Sales of Erasmus Darwin were moderate and reviews generally positive, but the reception of the book was soon coloured by controversy. The work had been co-authored with Ernst Krause, whose essay on Erasmus’s scientific work complemented Darwin’s biographical piece. Krause’s essay was based on an article he had written for the German journal Kosmos in February 1879, an issue produced in honour of Darwin’s birthday. Krause enlarged and revised the essay for the book, partly in order to address a publication by Samuel Butler, Evolution old and new, which had appeared in May 1879. Krause wanted to correct Butler’s ‘immeasurably superficial and inaccurate piece of work’, although Darwin advised him not to ‘expend much powder & shot’ (Correspondence vol. 27, letter from Ernst Krause, 7 June 1879, and letter to Ernst Krause, 9 June [1879]). The final text of the Krause’s essay did not mention Butler’s book directly, but it did allude to it unfavourably in the last sentence. When Butler read Erasmus Darwin, he noted the reference to his work, and seized upon an inconsistency in the preface, where Darwin stated that Krause’s piece had been written in 1879 (before Evolution old and new was published). Butler wrote to Darwin on 2 January 1880 for an explanation: ‘Among the passages introduced are the last six pages of the English article, which seem to condemn by anticipation the position I have taken as regards Dr Erasmus Darwin in my book Evolution old & New, and which I believe I was the first to take.’ Darwin tried to resolve the matter in private, explaining that such revision was ‘common practice’, and offering an apology: ‘it never occurred to me to state that the article had been modified; but now I much regret that I did not do so’ (letter to Samuel Butler, 3 January 1880). At the top of Butler’s letter, Emma Darwin wrote: ‘it means war we think’. William agreed: ‘there was something of the viper in the tone of the letter, I fancy he wants a grievance to hang an article upon’ (letter from W. E. Darwin, [28 January 1880]).

Butler had once been an enthusiastic supporter of Darwin, but he had grown critical of natural selection and the apparent lack of purpose that such a theory implied. He found inspiration in earlier developmental theories, and in some of Darwin’s harsh critics, especially St George Mivart.

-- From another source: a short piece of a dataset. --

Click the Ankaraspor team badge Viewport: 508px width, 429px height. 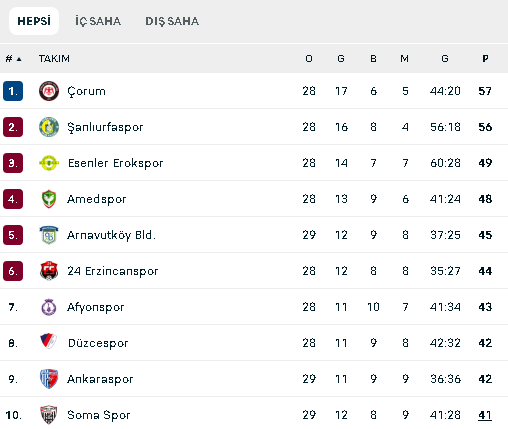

Butler was unsatisfied with Darwin’s reply, and ‘decided on laying the matter before the public’ (letter from Samuel Butler, 21 January 1880). He stated his case in the Athenæum, a leading literary weekly. He accused Darwin of purposely misleading his readers, and implied that the whole book had been written as an attack on himself. Darwin was extremely vexed by the accusations and uncertain about what to do. He drafted two versions of a letter to the Athenæum, sending one or both to his daughter Henrietta (letter to H. E. Litchfield, 1 February [1880]). ‘The world will only know … that you & Butler had a controversy in which he will have the last word’, she warned (letter from H. E. Litchfield, [1 February 1880]). ‘He is a virulent Salamander of a man who will fight to the end’, added her husband Richard (letter from R. B. Litchfield, 1 February 1880). Even the great controversialist Thomas Huxley recommended silence: ‘take no notice whatever … I am astounded at Butler—who I thought was a gentleman … Has Mivart bitten him & given him Darwinophobia? It is a horrid disease’ (letter from T. H. Huxley, 3 February 1880).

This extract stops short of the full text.